The digital asset business has been criticized in a recent White House study, and many now worry that stricter laws may be implemented in the United States.
A 36-page chapter of the President’s Economic Report was devoted to the cryptocurrency business. It went to considerable efforts, among other things, to refute the “perceived appeal of crypto assets.”
According to the report, cryptocurrencies serve as “primarily speculative investment vehicles” and digital assets are volatile since “many of them lack a fundamental value.”
Further highlighting the problems of crypto, the White House study claimed the asset class has been “mostly about creating artificial scarcity in order to support crypto assets’ prices.”
In encouraging words, the paper also briefly discussed the new FedNow digital payment network and central bank digital currencies (CBDCs).
Many in the industry were surprised by the report’s emphasis on cryptocurrencies, with Paradigm co-founder Fred Ehrsam noting that a whopping 15% of the document was “devoted to crypto FUD.”

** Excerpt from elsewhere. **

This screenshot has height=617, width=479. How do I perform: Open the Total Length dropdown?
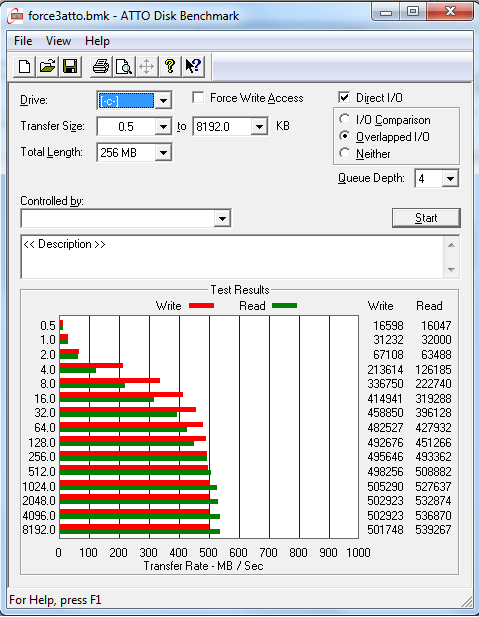tap(163, 153)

Others disagreed with the report’s characterization of cryptocurrencies and Bitcoin (BTC) as lacking essential value. Galaxy CEO Mike Novogratz proposed the government should return him all the taxes he had spent on this allegedly worthless commodity.
Meanwhile, the overall anti-crypto attitude from the US government has undoubtedly caused some community members to assume that additional regulation might be on the horizon for the United States.
Circle, the issuer of the popular stablecoin USDC, is among those who have already made efforts to prepare for this situation, having only this week revealed that it has asked for regulatory permission in France.
Circle made the news after the company’s CEO, Jeremy Allaire, returned from a European tour. He applauded the United Kingdom’s ambitions to become “a crucial global market for innovation in digital assets.”